━━━━━ ОТРЫВОК ТЕКСТА

Где же здесь то якобы подавляющее превосходство РККА в танках, о котором нам талдычат солонины, «суворовы» и т. д. и т. п.? Причём ещё раз напоминаю, что у немцев танки, изготовившиеся к удару по СССР, были, во-первых, достаточно новыми с точки зрения износа и достаточно надёжными с точки зрения их приработки и выявления производственных дефектов в процессе эксплуатации. Во-вторых, они были тщательно проверены и подготовлены к предстоящим близким боевым действиям со всей немецкой тщательностью. А у личного состава танковых войск Рейха был реальный боевой опыт современной маневренной войны в Польше и в Северной Франции. Иногда указывают на то, что продолжительность боевых действий и там и там была недолгой, но даже один реальный бой обогащает человека таким опытом — как воинским, так и психологическим, — который не даётся любыми учениями.
У советских танкистов такого опыта, по сути, не было — ни Испания, ни Халхин-Гол, ни тем более финская война не походили на то, чему предстояло развернуться на просторах России с утра 22 июня 1941 года.

━━━━━━━━━━
━━━━━ ИЗВЛЕЧЁННЫЙ МАТЕРИАЛ

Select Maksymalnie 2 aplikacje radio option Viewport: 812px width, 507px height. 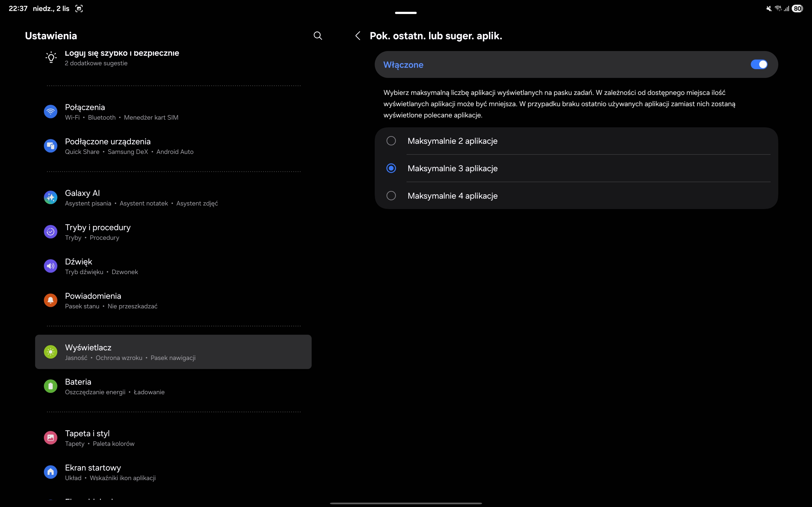391,141
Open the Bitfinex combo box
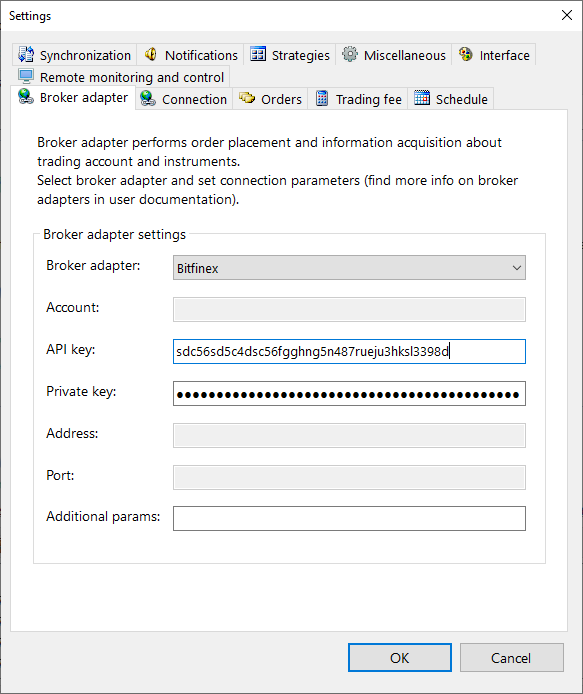Screen dimensions: 583x694 349,268
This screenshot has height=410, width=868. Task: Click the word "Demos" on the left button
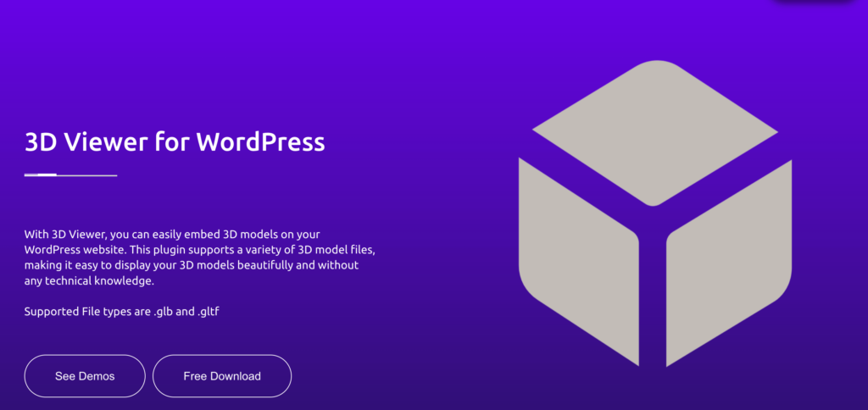click(x=96, y=376)
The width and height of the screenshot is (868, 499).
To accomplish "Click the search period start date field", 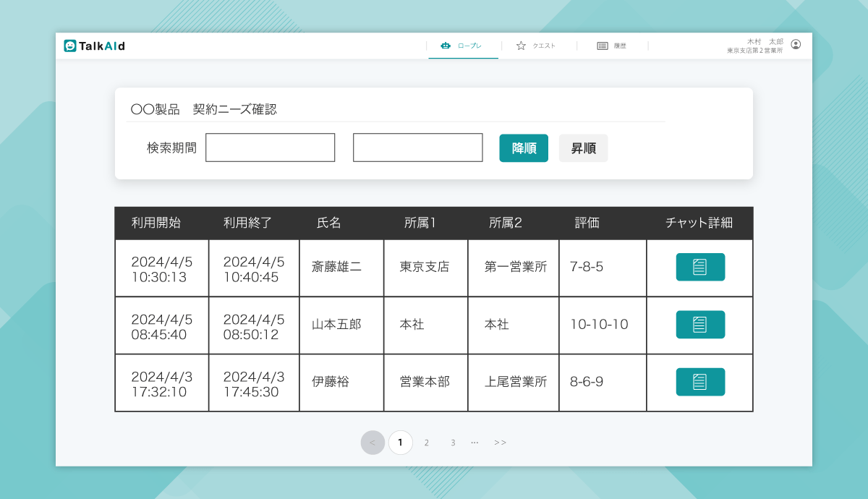I will pyautogui.click(x=270, y=148).
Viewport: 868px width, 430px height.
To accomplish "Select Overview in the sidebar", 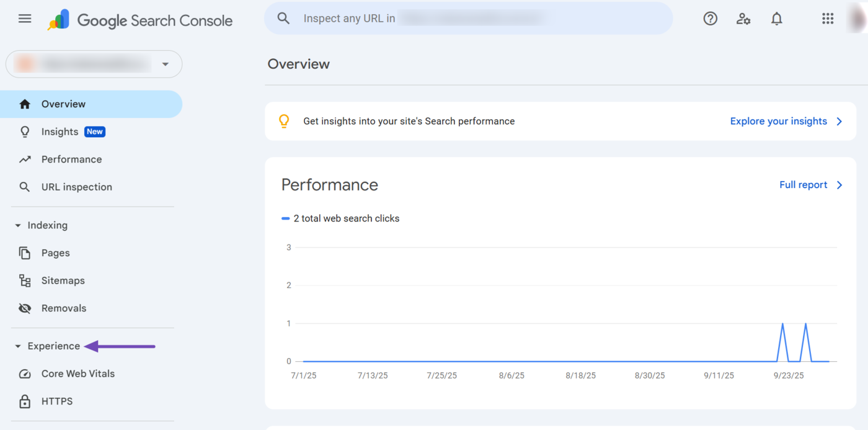I will tap(63, 104).
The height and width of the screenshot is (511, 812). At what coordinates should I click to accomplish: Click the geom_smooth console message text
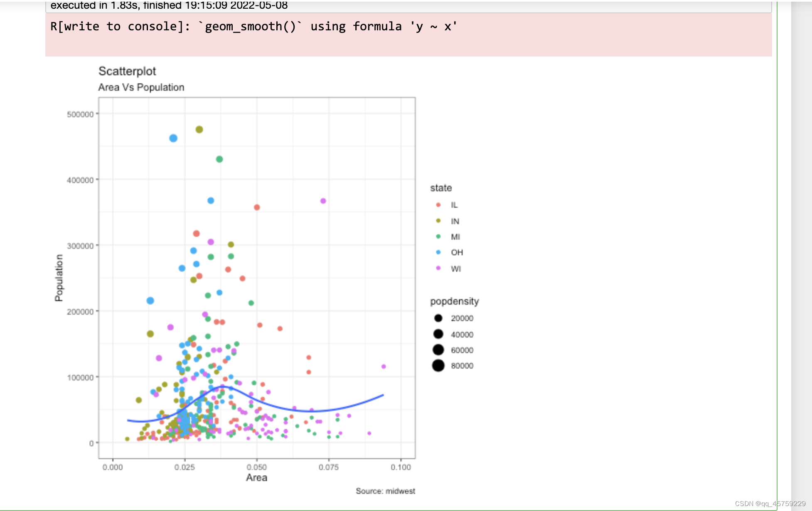[253, 27]
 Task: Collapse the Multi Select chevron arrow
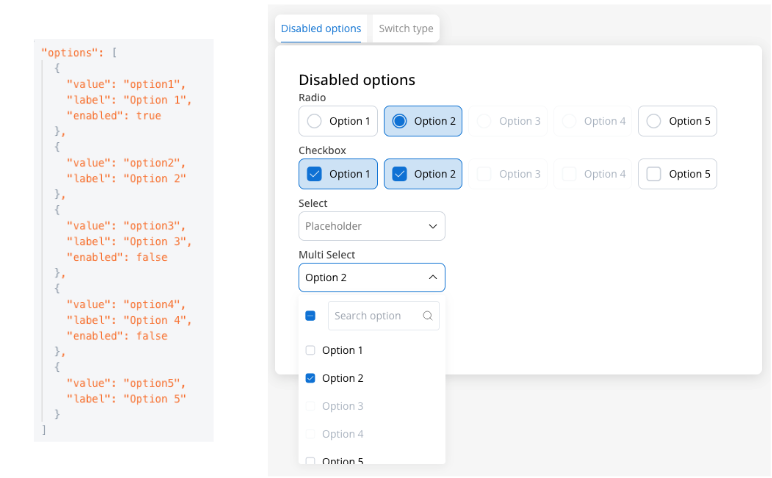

━━━━━━━━━━

■ СПИСОК ЗАДАНИЙ ■
(1) Ответьте по отрывку о танковых войсках:
(a) В каких странах, согласно тексту, личный состав танковых войск Рейха получил реальный опыт манёвренной войны?
(b) Какой опыт, по словам автора, даёт человеку даже один реальный бой?
(c) Какие три конфликта названы как не похожие на то, что началось 22 июня 1941 года?
(2) Продолжите отрывок о танковых войсках после его последнего предложения.

■ ОТВЕТЫ К УПРАЖНЕНИЮ ■
(1)
(a) В Польше и в Северной Франции.
(b) Опыт как воинский, так и психологический, который не даётся никакими учениями.
(c) Испания, Халхин-Гол и финская война.

(2)
То есть 1941 год был для РККА годом активного перевооружения и боевой учёбы, и уже поэтому ни о каких превентивных ударах СССР по Германии не могло быть и речи. Во всяком случае — в 1941 году. Да, Генштаб РККА проводил в этом направлении соответствующие штабные разработки, и именно из опубликованных в 90-е годы и позднее подобных документов Резун, Солонин и иже с ними выдирают цитаты и, размахивая ими, обрушивают на головы образованной публики дутые «сенсации» о превентивных планах Сталина. Но Генштаб, не рассматривающий различные варианты действий Вооружённых Сил — от оборонительных до наступательных, — даром ест хлеб той страны, которая своих генштабистов кормит.
Но из чего надёргивают цитаты авторы «сенсаций» о якобы подготовке превентивного удара РККА в 1941 году? Ну, скажем, вот из чего…
В 1991 году, году 50-летия начала Великой Отечественной войны, «Военно-исторический журнал» Минобороны ещё СССР, редактируемый тогда ещё генерал-майором В.И. Филатовым, опубликовал ряд интересных документов и аналитических материалов, опровергающих заявления о подготовке СССР к превентивному удару (см., в частности, № 3, 4, 5, 6 за 1991 год).
Однако уже в № 12 за 1991 год — год успешной антисоветской контрреволюции — тот же «ВИЖ», ещё орган МО СССР, но редактируемый уже B.C. Ещенко, занял сомнительные позиции… В № 1 за первый наш антисоветский, 1992, год «ВИЖ» был представлен читателю как «орган Министерства обороны» непонятно какой страны. В этом «органе», в его № 1, на странице 7-й и был опять поставлен вопрос: «Готовил ли СССР превентивный удар?»
Далее — до страницы 30-й шла некая архивная «информация к размышлению», а ответ на вопрос, хотя был и сформулирован не очень-то вразумительно, был всё же отрицательным.
Из № 2 «ВИЖ» за тот же 1992 год читатель впервые мог узнать, что журнал «учреждён Генеральным штабомВооруженных Сил», и это было несколько неожиданно, поскольку «ВИЖ» был основан в 1939 году как орган НКО СССР.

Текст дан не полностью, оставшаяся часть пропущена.